── POTONGAN TEKS ──
Jumat, 13 Januari 2012

Mardani Siap Tegakkan Perda 3/2008



*Janji Bantu Kendaraan Operasional untuk Pengawasan


Bupati Tanah Bumbu (Tanbu) Mardani H Maming akhirnya menyatakan siap menegakkan Peraturan Daerah (Perda) Kalimantan Selatan Nomor 3 Tahun 2008 tentang Pengaturan Penggunaan Jalan Umum dan Jalan Khusus untuk Angkutan Hasil Tambang dan Hasil Perkebunan. Dia mengakui kedudukan perda tersebut di mata hukum lebih tinggi dari pada hasil kesepakatan bupati, muspida dan para pejabat Tanbu, tertanggal 4 Januari 2012, yang mengizinkan angkutan  batu bara melintasi jalan negara di wilayahnya.


Sikap itu dinyatakan Mardani saat pertemuan dengan Komisi III DPRD Kalsel, Kamis (12/1), dalam rangka mengklarifikasi hasil kesepakatan di Aula Kecamatan Satui yang menimbulkan polemik itu.
Mardani yang mengenakan kemeja batik merah tiba di DPRD Kalsel sekitar pukul 10.35 Wita, menggunakan mobil Lexus bernomor polisi B 882 SJZ. Begitu tiba di gedung wakil rakyat itu, Bupati Tanbu yang didampingi Kepala Bappeda Said Ahmad, Kabag Hukum Muchlis dan Kabag Humas Suwignyo langsung menuju ruang Ketua DPRD Kalsel, Nasib Alamsyah, di lantai dua.
───
── DATA YANG DIBERIKAN ──
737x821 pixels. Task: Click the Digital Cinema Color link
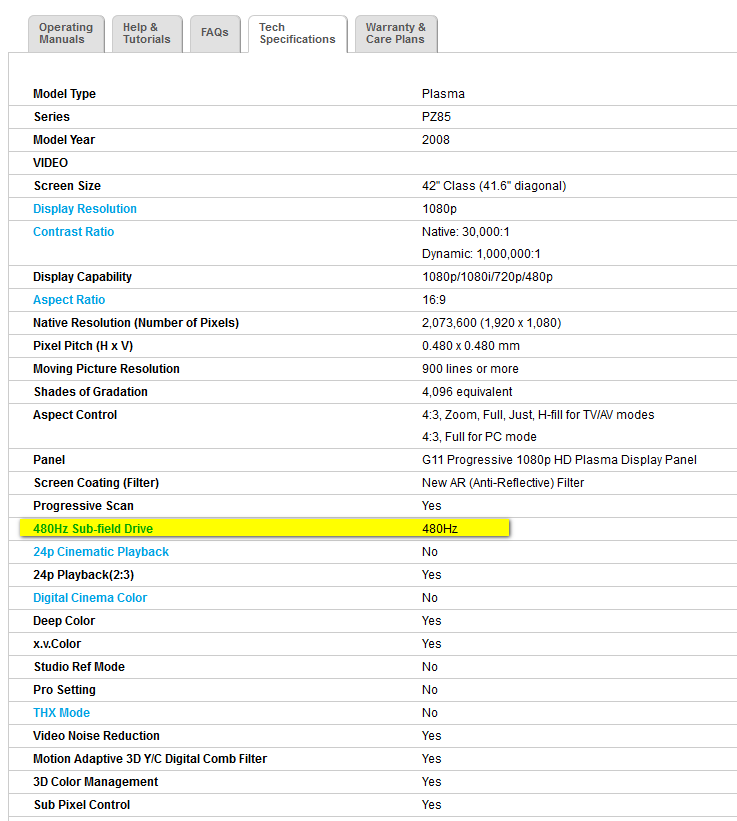(90, 598)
───
__TUGAS YANG DIKERJAKAN__.
1: Salin dengan tepat bagian berita tentang Perda 3/2008, mulai dari "Mardani yang mengenakan" dan berakhir pada "di lantai dua.".
2: Tulis kelanjutan berita tentang Perda 3/2008 setelah kalimat terakhir yang ditampilkan.
Materi tersebut tidak berhubungan dengan berita tentang Perda 3/2008.

__DAFTAR JAWABAN__.
1:
Mardani yang mengenakan kemeja batik merah tiba di DPRD Kalsel sekitar pukul 10.35 Wita, menggunakan mobil Lexus bernomor polisi B 882 SJZ. Begitu tiba di gedung wakil rakyat itu, Bupati Tanbu yang didampingi Kepala Bappeda Said Ahmad, Kabag Hukum Muchlis dan Kabag Humas Suwignyo langsung menuju ruang Ketua DPRD Kalsel, Nasib Alamsyah, di lantai dua.

2:
Usai  istirahat sejenak di ruang ketua dewan, Mardani bersama rombongan diarahkan menuju ruangan Komisi III di lantai empat. Pertemuan pun dimulai, dipandu Nasib Alamsyah dan Wakil Ketua DPRD Kalsel  Riswandi.
Sebelum pertemuan dimulai suasana sempat memanas, lantaran salah seorang anggota Pansus Revisi Perda Nomor 3 Tahun 2008, Nasrullah AR, lantang menyuarakan haknya sebagai anggota dewan ikut dalam pertemuan tersebut. Bahkan, politisi Partai Persatuan Pembangunan (PPP) itu menyentil banyaknya anggota Komisi III tidak berhadir, sementara Bupati Tanbu dengan kesadaran dan keikhlasannya menyempatkan waktu bertemu Komisi III.
Pertemuan tersebut akhirnya terlaksana setelah suasana mendingin. Dialog pun dimulai setelah Ketua Komisi III DPRD Kalsel Puar Junaidi mempersilakan Mardani  langsung membeberkan alasan terbitnya kesepakatan tersebut.
Begitu diberi kesempatan, Mardani dengan tenang membeberkan argumentasi atas terbitnya kesepakatan tersebut, antara lain karena dipicu maraknya pelanggaran terhadap Perda Nomor 3 Tahun 2008.
Pernyataan tersebut ia sampaikan tertulis, dengan salinan dibagikan kepada anggota Komisi III.
Dalam pernyataannya itu, Mardani merespon gencarnya pemberitaan seolah-olah memosisikan dirinya selaku Bupati Tanbu sebagai pembuat kebijakan yang dianggap menyimpangi ketentuan Perda Kalsel Nomor 3 Tahun 2008.
Padahal, ia menilai, akibat pengawasan yang lemah, pelanggaran terhadap Perda Nomor 3/2008 terus terjadi. ‘’Ini menyusahkan masyarakat dan membuat resah,’’ ujarnya.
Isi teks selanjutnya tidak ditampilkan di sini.